RDT expressed a similar concern to yours on our Blog: the risk of Balkanization that comes with choice. But that’s where we are now. Schools are more than ever segregated by race and class, and even religiosity and ethnicity. Largely by geography plus private and selective school choice. Even when parents send their kids to diverse schools, there is segregation within the schools. Kids today are largely educated only in the company of others like themselves.

Do I like this? No. I think diversity on the basis of class, race and schooling-smarts is enormously important. But how to get there? Step one: Choice should not be confused with vouchers or privatization. Step two: think public choice under public scrutiny.

The default position I hold is that decisions should be as close as possible to those who know the child and family and school best. I start there and then….. move up the ladder.

Who should do the scrutinizing? Each school constituency for starters, local taxpayers (especially if they are paying the bill), state judiciaries and legislatures and their delegated educational bodies, and finally Federal legislatures and the Federal judiciary.

What should be scrutinized? Should it include what is taught or not taught and how, school rules and provisioning, and who goes to school with whom?

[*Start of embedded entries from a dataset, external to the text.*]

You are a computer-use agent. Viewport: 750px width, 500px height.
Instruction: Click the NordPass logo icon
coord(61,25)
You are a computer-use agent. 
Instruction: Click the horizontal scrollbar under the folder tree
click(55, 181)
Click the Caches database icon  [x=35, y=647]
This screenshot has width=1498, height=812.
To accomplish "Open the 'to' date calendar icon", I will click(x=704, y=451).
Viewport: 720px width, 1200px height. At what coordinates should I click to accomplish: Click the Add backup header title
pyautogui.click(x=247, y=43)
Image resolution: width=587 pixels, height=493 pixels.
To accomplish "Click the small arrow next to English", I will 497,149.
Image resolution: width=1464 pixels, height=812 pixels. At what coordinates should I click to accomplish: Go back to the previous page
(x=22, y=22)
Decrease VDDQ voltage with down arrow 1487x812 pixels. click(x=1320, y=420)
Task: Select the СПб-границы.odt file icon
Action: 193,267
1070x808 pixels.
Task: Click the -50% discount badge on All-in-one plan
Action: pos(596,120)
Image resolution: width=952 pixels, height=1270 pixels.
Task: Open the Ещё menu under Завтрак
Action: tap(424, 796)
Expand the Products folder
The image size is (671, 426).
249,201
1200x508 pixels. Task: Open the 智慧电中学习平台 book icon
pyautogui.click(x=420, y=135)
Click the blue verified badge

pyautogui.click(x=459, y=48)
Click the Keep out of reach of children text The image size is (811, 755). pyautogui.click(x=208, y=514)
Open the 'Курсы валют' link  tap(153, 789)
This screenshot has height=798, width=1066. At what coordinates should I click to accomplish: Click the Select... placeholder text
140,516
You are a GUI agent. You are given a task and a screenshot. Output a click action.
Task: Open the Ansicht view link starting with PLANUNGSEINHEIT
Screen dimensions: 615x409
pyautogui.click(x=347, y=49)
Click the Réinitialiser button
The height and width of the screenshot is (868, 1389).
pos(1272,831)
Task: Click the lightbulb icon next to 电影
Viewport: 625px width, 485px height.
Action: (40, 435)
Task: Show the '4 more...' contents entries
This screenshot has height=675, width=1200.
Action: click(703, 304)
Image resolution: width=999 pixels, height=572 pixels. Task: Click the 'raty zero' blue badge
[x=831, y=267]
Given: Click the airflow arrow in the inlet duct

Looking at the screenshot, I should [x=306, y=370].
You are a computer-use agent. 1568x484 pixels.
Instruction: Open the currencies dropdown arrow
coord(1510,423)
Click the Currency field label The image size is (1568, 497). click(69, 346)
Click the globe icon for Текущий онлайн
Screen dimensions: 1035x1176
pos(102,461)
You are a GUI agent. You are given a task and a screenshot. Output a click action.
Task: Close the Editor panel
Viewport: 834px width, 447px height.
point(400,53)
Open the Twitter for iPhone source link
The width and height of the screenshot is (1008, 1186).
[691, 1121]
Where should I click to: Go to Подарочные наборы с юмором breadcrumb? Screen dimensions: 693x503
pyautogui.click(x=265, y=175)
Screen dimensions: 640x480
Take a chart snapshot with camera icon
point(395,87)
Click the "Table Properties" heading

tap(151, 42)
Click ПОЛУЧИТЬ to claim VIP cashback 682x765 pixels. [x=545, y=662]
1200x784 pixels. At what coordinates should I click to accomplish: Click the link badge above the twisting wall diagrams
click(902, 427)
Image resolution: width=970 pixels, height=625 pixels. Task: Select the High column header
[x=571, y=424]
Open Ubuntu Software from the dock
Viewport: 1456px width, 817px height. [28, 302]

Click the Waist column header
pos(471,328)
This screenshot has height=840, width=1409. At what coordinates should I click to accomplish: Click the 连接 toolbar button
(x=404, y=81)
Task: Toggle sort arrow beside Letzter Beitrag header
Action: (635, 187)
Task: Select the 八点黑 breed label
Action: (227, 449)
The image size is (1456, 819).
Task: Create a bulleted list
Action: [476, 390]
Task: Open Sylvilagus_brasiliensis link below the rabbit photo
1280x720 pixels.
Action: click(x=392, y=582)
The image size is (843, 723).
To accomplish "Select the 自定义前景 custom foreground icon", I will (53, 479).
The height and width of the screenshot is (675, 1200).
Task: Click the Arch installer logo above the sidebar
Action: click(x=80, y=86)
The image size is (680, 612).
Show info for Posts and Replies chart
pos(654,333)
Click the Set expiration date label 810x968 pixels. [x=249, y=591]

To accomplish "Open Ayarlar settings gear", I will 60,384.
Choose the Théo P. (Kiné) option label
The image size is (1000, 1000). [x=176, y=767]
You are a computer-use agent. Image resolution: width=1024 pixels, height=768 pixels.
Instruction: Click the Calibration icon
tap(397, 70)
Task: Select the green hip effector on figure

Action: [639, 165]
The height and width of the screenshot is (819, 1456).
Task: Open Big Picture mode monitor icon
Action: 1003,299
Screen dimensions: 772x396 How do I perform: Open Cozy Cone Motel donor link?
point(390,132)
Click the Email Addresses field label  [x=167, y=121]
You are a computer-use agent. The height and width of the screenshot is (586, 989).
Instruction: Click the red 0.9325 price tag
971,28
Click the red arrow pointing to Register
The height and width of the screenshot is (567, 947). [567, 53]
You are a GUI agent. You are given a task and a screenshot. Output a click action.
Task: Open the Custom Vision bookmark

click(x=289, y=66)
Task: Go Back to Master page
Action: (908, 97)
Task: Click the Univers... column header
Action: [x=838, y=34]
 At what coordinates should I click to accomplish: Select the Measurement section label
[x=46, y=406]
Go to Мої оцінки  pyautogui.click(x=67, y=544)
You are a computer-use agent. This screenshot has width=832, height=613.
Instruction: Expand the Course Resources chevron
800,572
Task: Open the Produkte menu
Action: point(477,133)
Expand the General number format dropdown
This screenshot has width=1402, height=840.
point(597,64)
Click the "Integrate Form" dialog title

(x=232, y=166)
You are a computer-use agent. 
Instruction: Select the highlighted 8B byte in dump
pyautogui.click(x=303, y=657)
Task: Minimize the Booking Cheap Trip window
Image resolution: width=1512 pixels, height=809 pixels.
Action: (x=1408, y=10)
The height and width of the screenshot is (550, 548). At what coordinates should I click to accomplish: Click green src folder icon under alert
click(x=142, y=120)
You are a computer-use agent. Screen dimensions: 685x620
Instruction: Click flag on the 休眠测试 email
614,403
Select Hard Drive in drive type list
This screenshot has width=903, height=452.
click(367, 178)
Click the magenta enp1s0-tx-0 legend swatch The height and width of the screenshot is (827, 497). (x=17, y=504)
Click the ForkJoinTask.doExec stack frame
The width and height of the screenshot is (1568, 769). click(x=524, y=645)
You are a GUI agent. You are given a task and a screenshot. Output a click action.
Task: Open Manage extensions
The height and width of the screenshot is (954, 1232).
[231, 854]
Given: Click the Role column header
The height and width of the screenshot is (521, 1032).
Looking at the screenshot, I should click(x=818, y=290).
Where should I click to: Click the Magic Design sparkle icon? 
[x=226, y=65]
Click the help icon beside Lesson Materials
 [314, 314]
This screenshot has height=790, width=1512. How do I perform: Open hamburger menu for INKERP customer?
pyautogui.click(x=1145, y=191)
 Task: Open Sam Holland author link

Re content and pedagogy. I am less worried about whether they teach evolution than you are Diane. At present we teach Science so poorly that I suspect more graduates of our schools believe in astrology than astronomy. I’m for continuing to use the courts to defend the religion/state divide—sometimes successfully and sometimes not. Given the Supreme Court we have now…… But more mandates won’t solve it—about which we disagree whether we are talking about science or history. Actually, Diane, I fear there will be too much uniformity even without a single mandate or national test. As for pedagogical freedom, as the Blog responses we got on Reading First remind me, there will be those who in the name of Science or Morality will want to mandate the one-best-way. I hope we can derail the purveyors of final truths in the name of Proven Best Practice of all sorts by lowering the temptation that centralized power offers them.

Re rules and provisioning. I am concerned about racism, sexism, homophobia, anti-Semitism, free speech…as they effect schooling decisions. These require constant surveillance—with or without choice. If schools were ever to become centers for practicing and studying democracy we might have less trouble over time with such issues. Until then (and after), I’m for public scrutiny. E.g. I’m for immediately passing a bill that ties federal aid to closing the funding gaps within each state.

Who should we go to school with? In many rural and suburban communities choice is not feasible and promoting diversity remains illusive. But where choice is feasible it can be used to promote integration. I regret that we cannot control for race, but we could ensure that the families are the choosers not the schools, and we could ensure that other forms of diversity are honored. It will be hard to convince powerful subgroups who like schools that are selective on the basis of testing or audition skill to let such advantages go. Meantime we can use every tool available to increase diversity through choice.

How will we hold folks accountable under such chaos and anarchy? Tune in later. It may be that acknowledging the “chaos” is the first step toward building democratic forms of accountability and that democracy starts with an uncomfortable reliance on human judgment.